The outcome boosted Germany’s centre-left opposition, and gave food for thought to Merkel’s conservatives, as the country looks toward national elections due late next year and the chancellor grapples with Europe’s stubbornly persistent debt crisis.

The pro-market Free Democrats, Merkel’s struggling partners in the national government, performed respectably, polling more than 8 per cent to buck speculation that they might fail to win seats — a result that may help stabilize the party.

The state government of popular Social Democratic governor Hannelore Kraft had been favoured to win, particularly after a much-criticized and gaffe-prone campaign by conservative challenger Norbert Roettgen, Merkel’s federal environment minister.

’’This is a crashing defeat for Mrs. Merkel and her minister,” said Andrea Nahles, the general secretary of the Social Democrats, whose share of the vote climbed to nearly 39 per cent from 34.5 per cent. The success, she said, gave her party “tail wind.’’

’’The defeat is bitter, it is clear and it really hurts,” a crestfallen Roettgen said minutes after polls closed, announcing that he would give up the leadership of the Christian Democrats’ local branch.

’’This is, above all, my personal defeat,” he said.

About 13.2 million people were eligible to vote in the western state, a traditional centre-left stronghold which includes Cologne, Dusseldorf and the industrial Ruhr region.

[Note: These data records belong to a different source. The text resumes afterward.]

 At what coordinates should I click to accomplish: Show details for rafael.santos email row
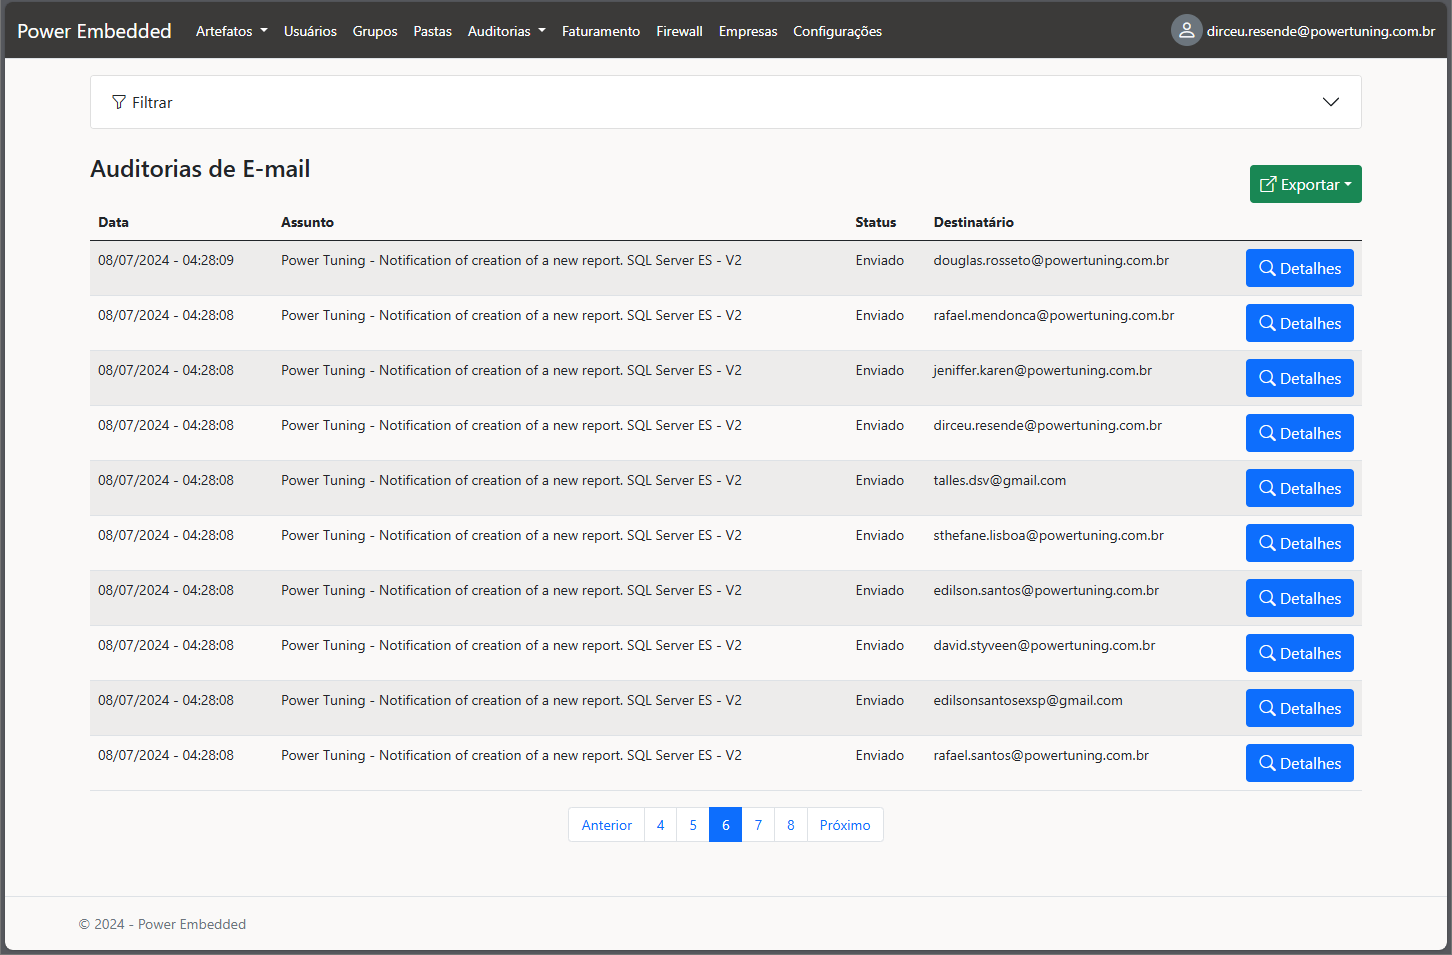click(x=1299, y=763)
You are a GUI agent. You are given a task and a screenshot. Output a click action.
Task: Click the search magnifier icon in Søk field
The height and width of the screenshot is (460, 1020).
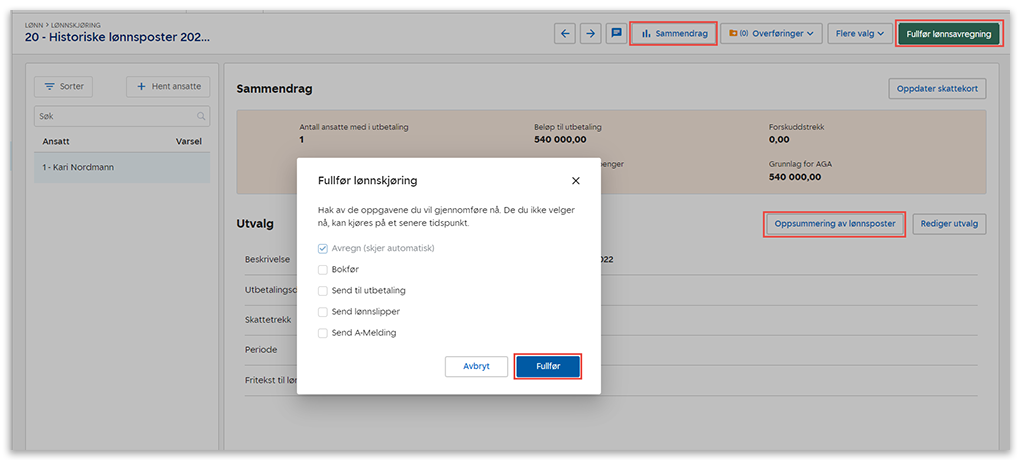[201, 116]
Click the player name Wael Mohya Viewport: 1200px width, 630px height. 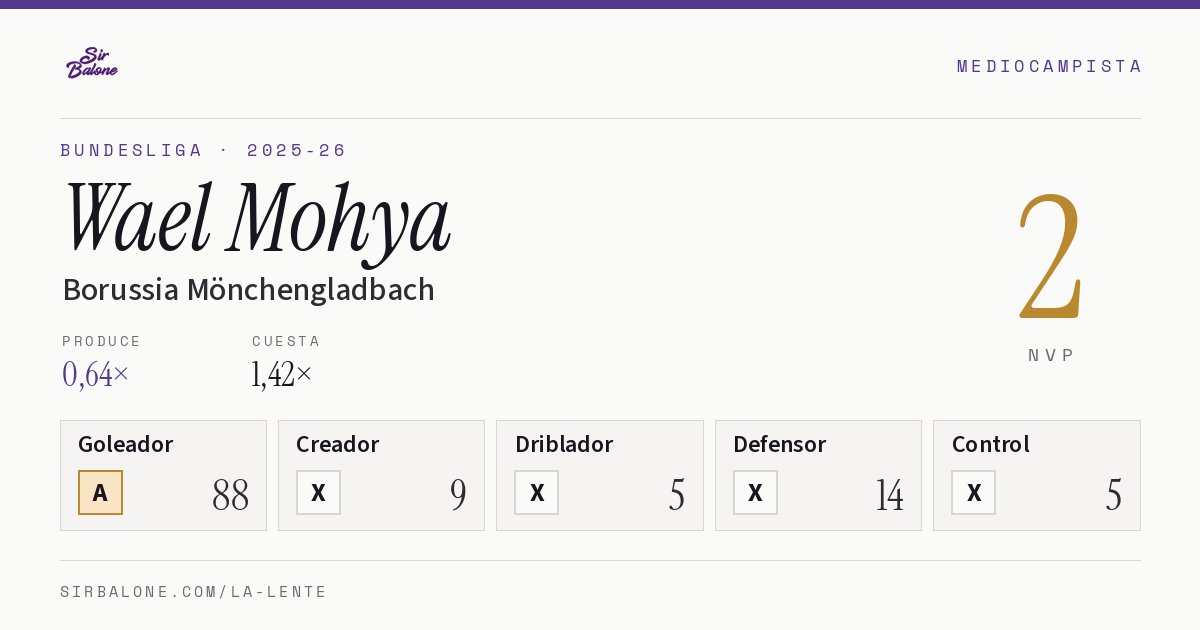click(x=257, y=219)
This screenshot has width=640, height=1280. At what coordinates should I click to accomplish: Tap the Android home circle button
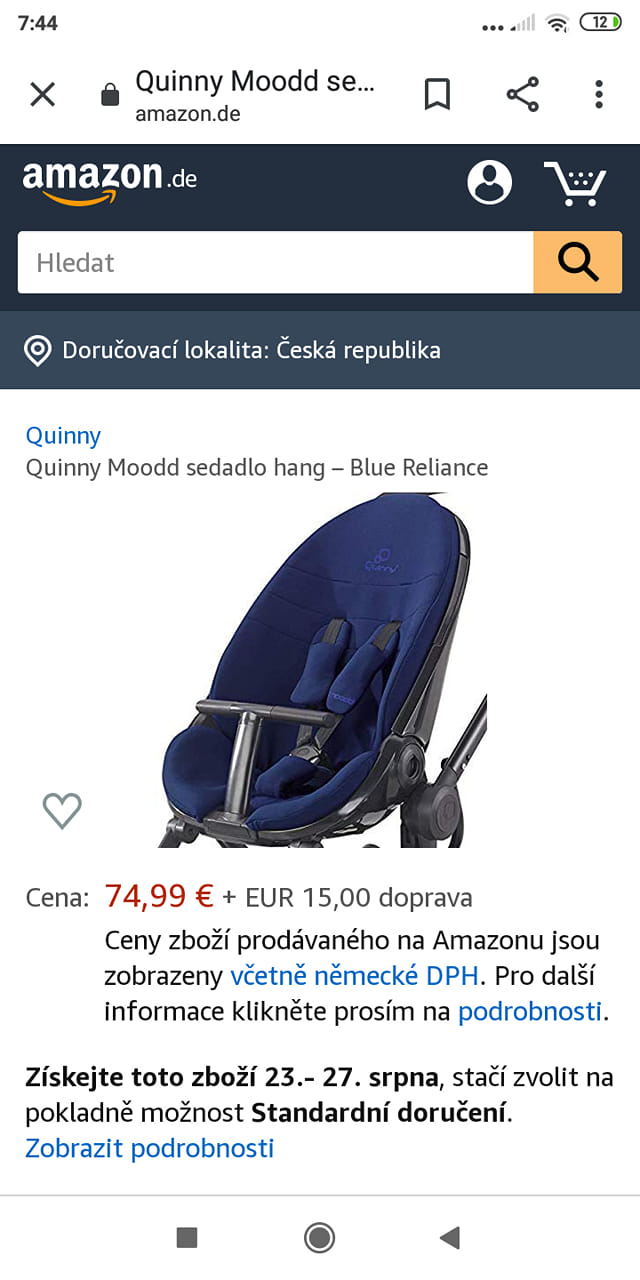pos(319,1238)
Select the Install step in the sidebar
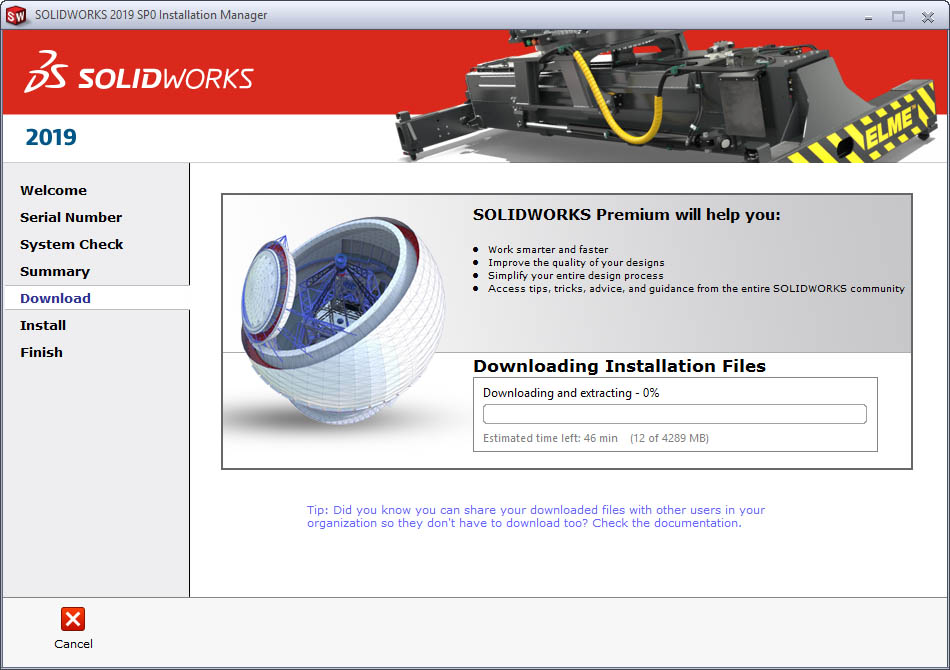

North Rhine-Westphalia voted three years ahead of schedule after Kraft’s incumbent minority government narrowly failed to get a budget passed in March.

Merkel said then that it offered an opportunity for the region to elect a government that wouldn’t take on “ever more debt.’’

While national polls show Germans support Merkel’s pro-austerity stance in Europe, prominent Christian Democrat Peter Hintze said Sunday that voters in North Rhine-Westphalia viewed regional budget deficits as an “abstract theme.’’

During the campaign, Roettgen faced criticism for not committing himself to stay in state-level politics and for saying, in anapparent attempt at irony which backfired, that “regrettably” voters rather than his party would decide whether he becamegovernor.

Roettgen irritated his party by declaring that Sunday’s election would decide “whether Angela Merkel’s course in Europe is strengthened or whether it is weakened by the re-election of a pro-debt government in Germany.” Merkel said it was an important state election, “no more and no less.’’

The Free Democrats, who have taken much of the blame nationally for frequent infighting in Merkel’s national government, can build on a surprisingly strong performance last weekend in the northern state of Schleswig-Holstein after a string of miserable results over the past year.

The party, which also picked debt as an election issue, appeared to have done better than the conservatives at mobilizing its voters. Their national leader, Vice Chancellor Philipp Roesler, declared: “we can say today that people are listening to us again and they trust us.’’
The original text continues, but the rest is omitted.